Screenshot grounding data:
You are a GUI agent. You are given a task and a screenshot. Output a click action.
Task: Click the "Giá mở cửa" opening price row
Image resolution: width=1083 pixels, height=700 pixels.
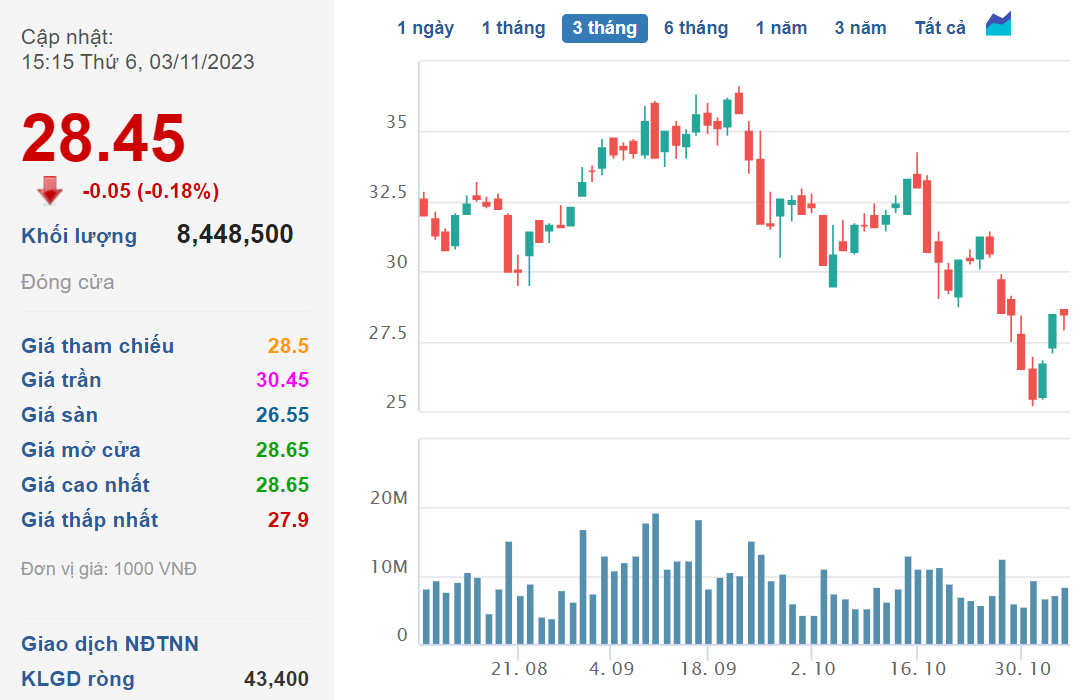[81, 450]
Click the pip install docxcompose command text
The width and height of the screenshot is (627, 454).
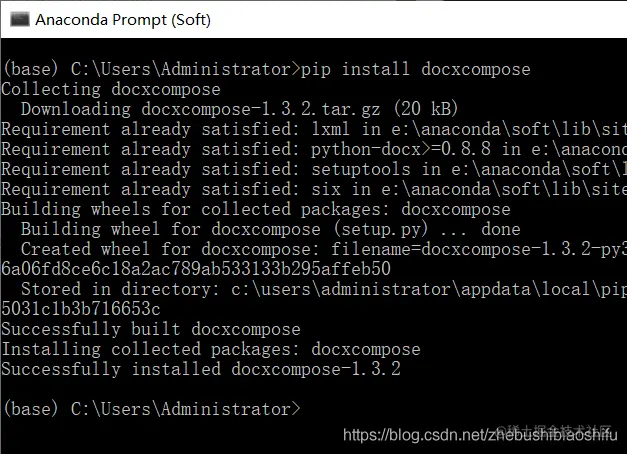[x=415, y=69]
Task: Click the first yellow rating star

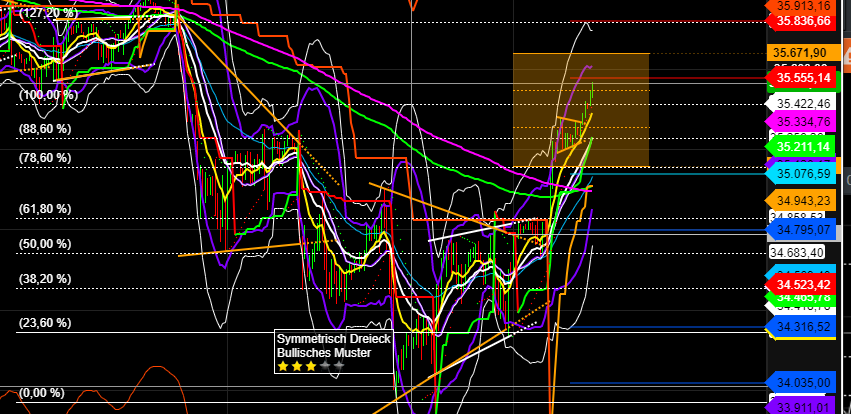Action: 283,367
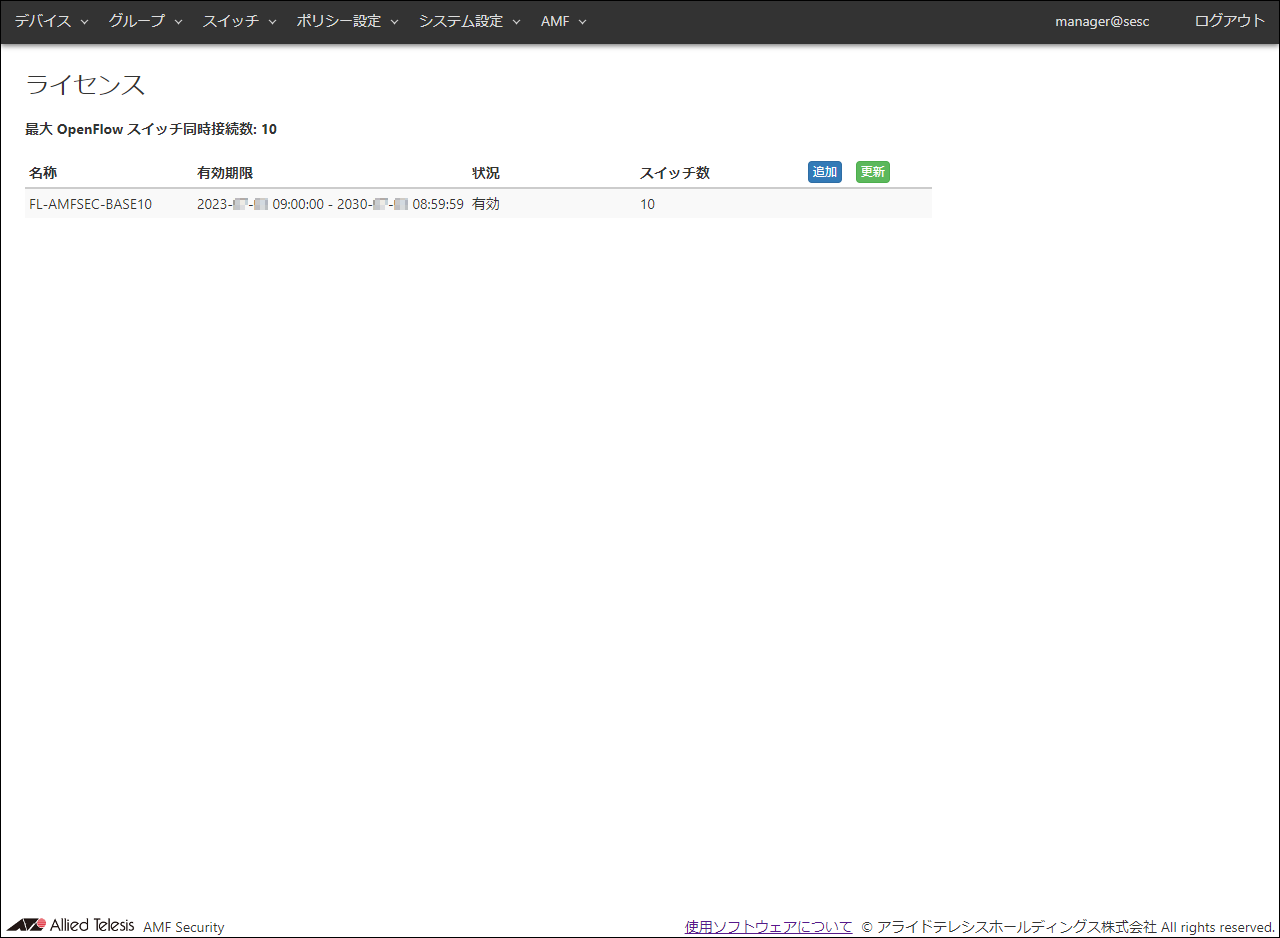Expand the AMF dropdown chevron
Image resolution: width=1280 pixels, height=938 pixels.
tap(582, 22)

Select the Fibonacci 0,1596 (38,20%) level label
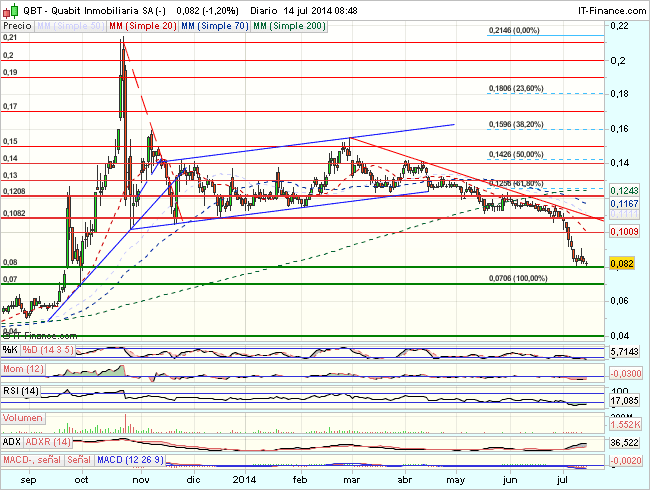tap(516, 125)
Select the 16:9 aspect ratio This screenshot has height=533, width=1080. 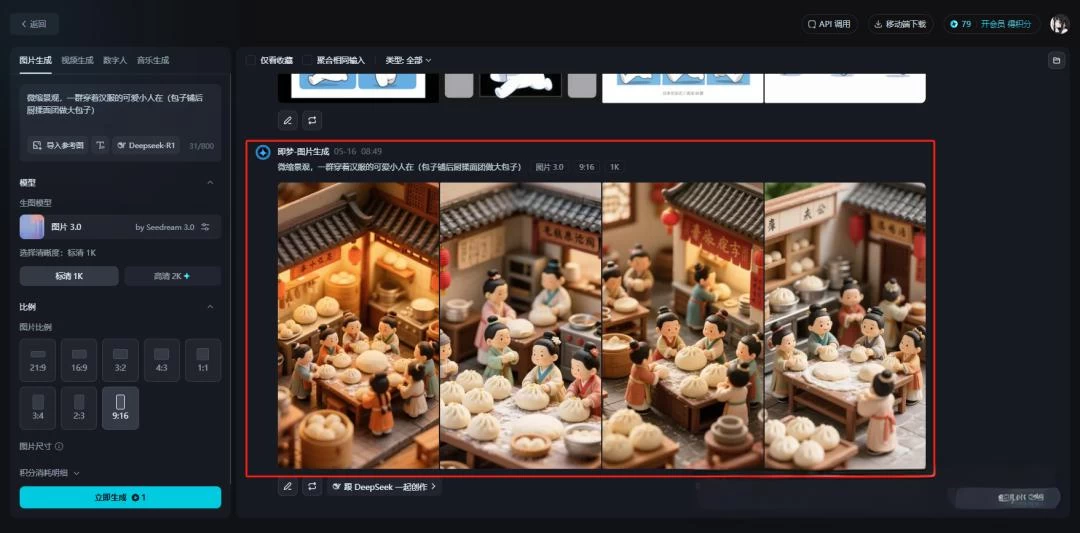click(79, 360)
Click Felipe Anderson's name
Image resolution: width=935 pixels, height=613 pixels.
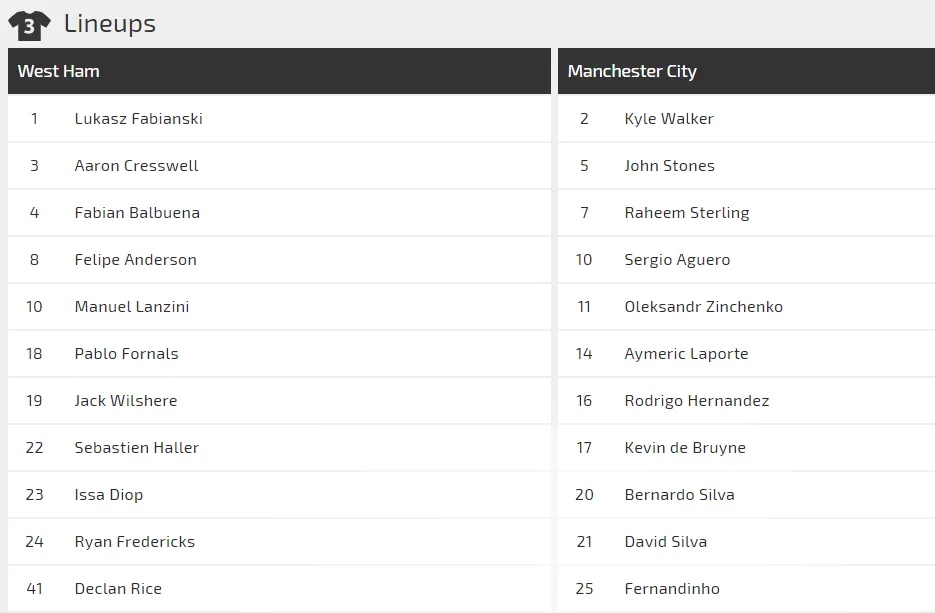(x=135, y=259)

*Assigned task*:
I would like you to set down the lines above, from the one containing "Image resolution: width=935" to the final line, exactly as written and without pictures.

*Answer box*:
Image resolution: width=935 pixels, height=613 pixels.
(x=135, y=259)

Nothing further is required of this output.